L’école gabonaise est à l’arrêt. Face à une base syndicale radicalisée et un dialogue gouvernemental rompu, le Chef de l’État a dû se résoudre à une mesure d’urgence : la nomination d’un médiateur « ad hoc » en la personne de Jean Gaspard Ntoutoume Ayi. Si le profil de l’ancien opposant semble avoir reçu l’assentiment des enseignants, cette décision met en lumière un paradoxe institutionnel gênant.
Une institution au chômage technique ?
Le Gabon dispose pourtant, depuis avril 2023, d’un Médiateur de la République en titre : Alexis Boutamba Mbina. Installée en grande pompe pour huiler les rouages entre l’administration et les administrés, cette institution brille par son absence dans la gestion de la crise sociale la plus grave de ce début d’année.
Pour les critiques, ce recours à une personnalité extérieure pour jouer les pompiers est une preuve supplémentaire de la budgétisation de structures jugées inopérantes. Pourquoi maintenir une Médiature de la République, avec ses bureaux et son budget, si le règlement des conflits majeurs doit systématiquement être confié à des émissaires nommés au cas par cas ?
Un Médiateur pour les agendas politiques uniquement ?
L’analyse des interventions d’Alexis Boutamba Mbina renforce ce sentiment d’une institution à géométrie variable. Ses sorties médiatiques semblent quasi exclusivement réservées aux périodes électorales ou aux enjeux de conservation du pouvoir.
Qu’il s’agisse de ses appels solennels lors du référendum constitutionnel, de ses plaidoyers pour le « vivre-ensemble » en pleine campagne électorale, ou de ses invitations au « sursaut citoyen » avant la présidentielle, le Médiateur de la République semble s’être mué en un simple régulateur de la température politique. Ses prises de parole, souvent centrées sur l’unité nationale et l’apaisement des scrutins, contrastent violemment avec son silence assourdissant dès qu’il s’agit de conflits sociaux concrets qui touchent le quotidien des Gabonais. Le rôle du Médiateur se résume-t-il à n’être qu’un porte-voix de la stabilité électorale, au détriment de sa mission de conciliation sociale ?
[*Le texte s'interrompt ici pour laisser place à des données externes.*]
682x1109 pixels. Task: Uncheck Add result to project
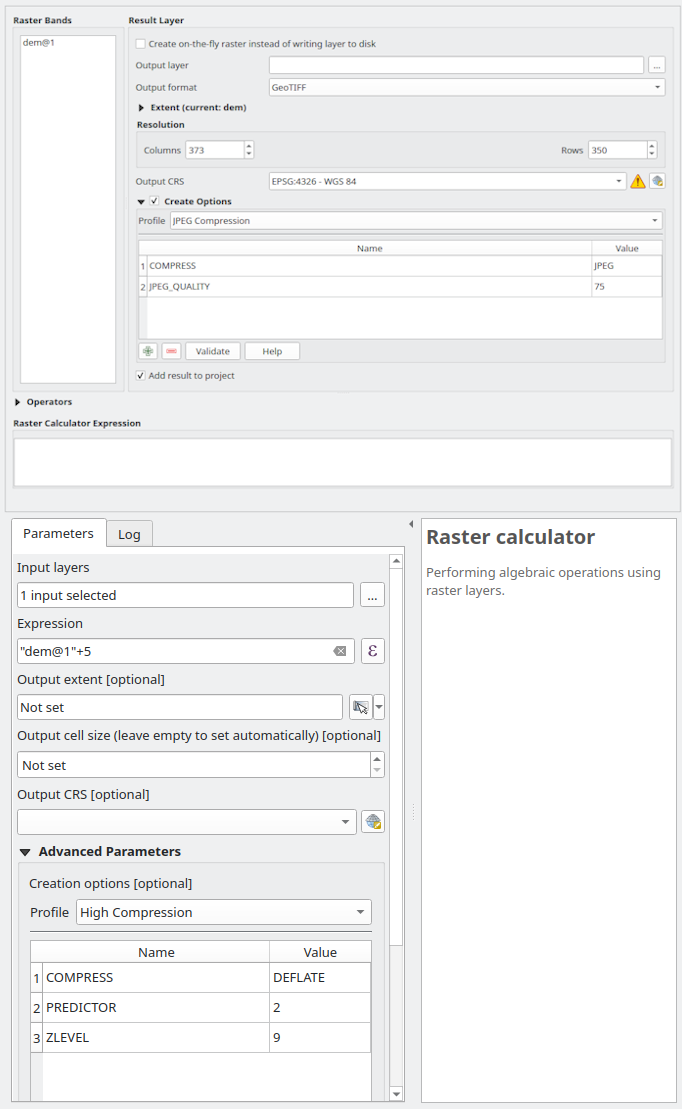click(x=140, y=376)
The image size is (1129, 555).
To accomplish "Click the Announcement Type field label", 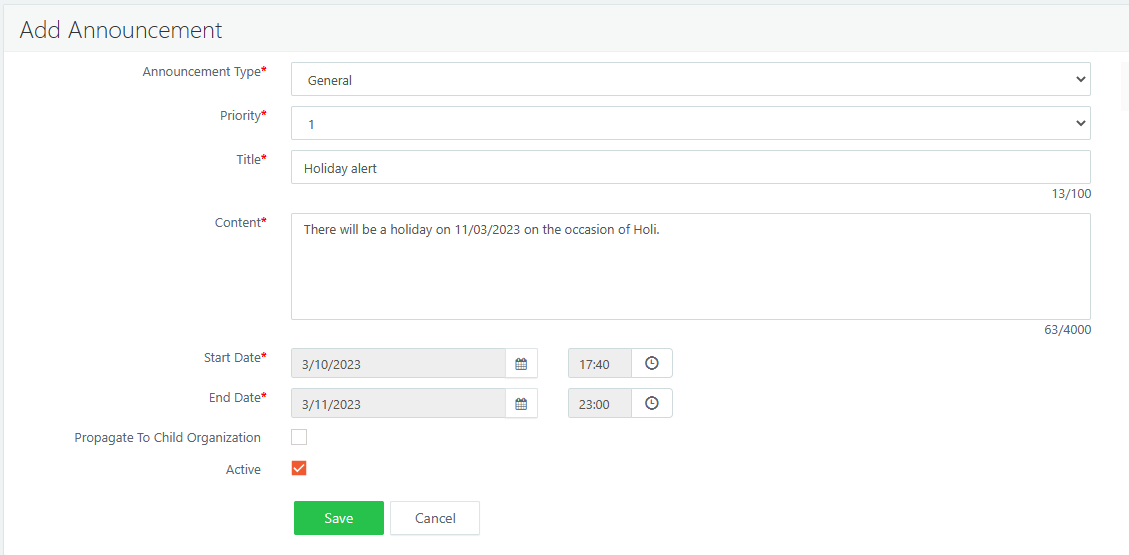I will [203, 72].
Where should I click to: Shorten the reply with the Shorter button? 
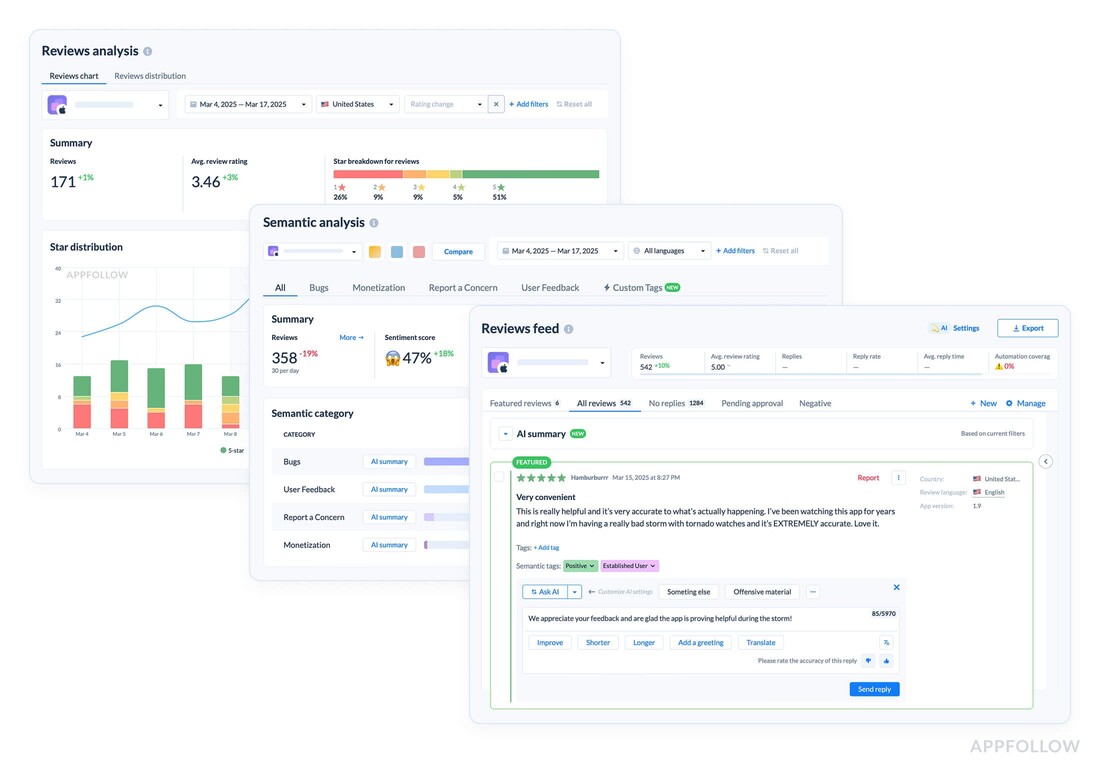click(x=598, y=642)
L’anachronisme numérique : l’isolement d’une institution
Le manque de pertinence est aussi numérique. À l’ère de la digitalisation, la Médiature du Gabon est l’une des rares institutions à ne disposer d’aucun site internet officiel. Sur le portail de l’Association des Ombudsmans et Médiateurs de la Francophonie (AOMF), si le Gabon y est bien membre, la fiche de l’institution ne renvoie vers aucune plateforme nationale. Pour un citoyen souhaitant saisir le médiateur, l’institution est virtuellement invisible.
L’interpellation de François Ndong Obiang
Cette situation devrait interpeller au premier chef le ministre de la Réforme et des Relations avec les Institutions, François Ndong Obiang. En tant que garant du renouveau institutionnel, le ministre peut-il encore justifier le maintien d’une structure qui déserte le terrain social pour ne s’activer qu’à la veille des élections ?
Interrogé par Gabonreview sur cette redondance, Jean Gaspard Ntoutoume Ayi tente de faire preuve de pédagogie en distinguant son rôle de médiateur « social » de celui, « administratif », du Médiateur de la République. Il insiste sur son autonomie : « Le Médiateur est totalement autonome, il n’a ni conclusions, ni recommandations à produire ».
Cependant, cette subtilité sémantique peine à masquer le malaise. Pour les partisans de la suppression des institutions inutiles, cet épisode est une aubaine. Si la mission de Ntoutoume Ayi réussit, elle n’en restera pas moins un camouflet pour Alexis Boutamba Mbina.